We got Snap at the poultry show last November. After her five week quarantine, we let her out and she joined the flock and quickly made friends with our other (and older) peahen Sweetpea. Snap is just a baby, hatched in 2013. Anyway, we've had cold weather for months. The weekend before last, the weather moderated and Snap, Sweetpea, and the two peacocks ventured outside. Now every nice evening there is, the peacocks and peahens take a walk, right before sundown. It's a ritual with them. Usually they just go into the field across the road (we are pretty rural) or the field beside us, or sometimes over to see our neighbor.

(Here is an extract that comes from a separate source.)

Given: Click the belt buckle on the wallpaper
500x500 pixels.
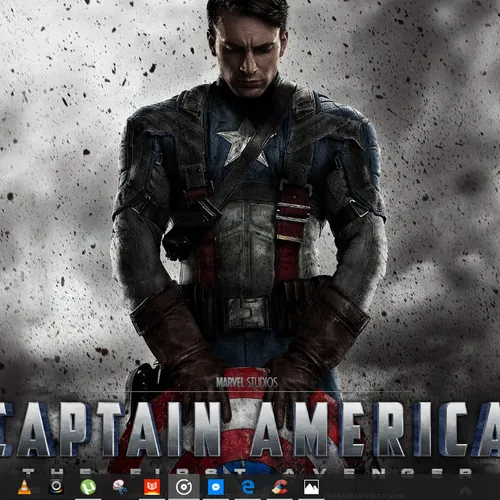Looking at the screenshot, I should click(247, 313).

They are never as a rule gone very long, or go very far, they almost always come when called, and if I see them off our property I can herd them back home and it's no big deal. Lots of times they don't go off the property. But THIS time, it got to be getting dark, it was dinner time, and no peas. I called and called. I had to go somewhere, so I left the barn open, the lights and radio on, and left. When I came back an hour and a half later, the peacocks were in the barn, but the peahens were not. This was so unusual, but nothing I could do, so I closed up the barn and figured they were probably roosting in the trees nearby. The next morning, I found Sweetpea shivering outside the barn in our vegetable garden, but no Snap. The following week and a half, we had cold weather and snow, and then it turned very cold, and then brutally cold. No Snap. Seeing coyote footprints around every morning in the snow, I figured she was a goner. Til this afternoon, when a neighbor called to tell us he saw one of our "peacocks" in a yard about a half mile away. HUH? The peacocks were in the barn with the door closed, because of the intense cold. So we high tailed it down there, and found Snap lying in someone's yard, in the snow. She must have been hypothermic, because she couldn't get up...I brought a net and just walked up and dropped it on her! Cuddled her in my arms all the way home and we warmed her up and fed her, she was so cold! And we were so elated to find her! She was just a brown lump in the snow, our neighbor just saw her head feathers, otherwise ....well. Just sharing this story because I read about so many lost peahens! I don't know what it is with them, but I'm sure she just got separated from the others and couldn't find her way back, being new. She was just two yards and a field away from home, and she could see our property if she would have looked, but she must have been too scared and confused to find her way back. The fact that she survived a week and a half in the intense cold and snow just boggles our minds.
But we are so happy to have her back, and she is happy to BE back! Still in hospital pen where she will be for several days, til we're sure she's ok. Just thought I'd relay this, we thought it was an amazing story, and just goes to show there is hope, even when you think all hope is lost....
I am bringing our great neighbor a bouquet of peacock feathers and a box of cookies or something tomorrow.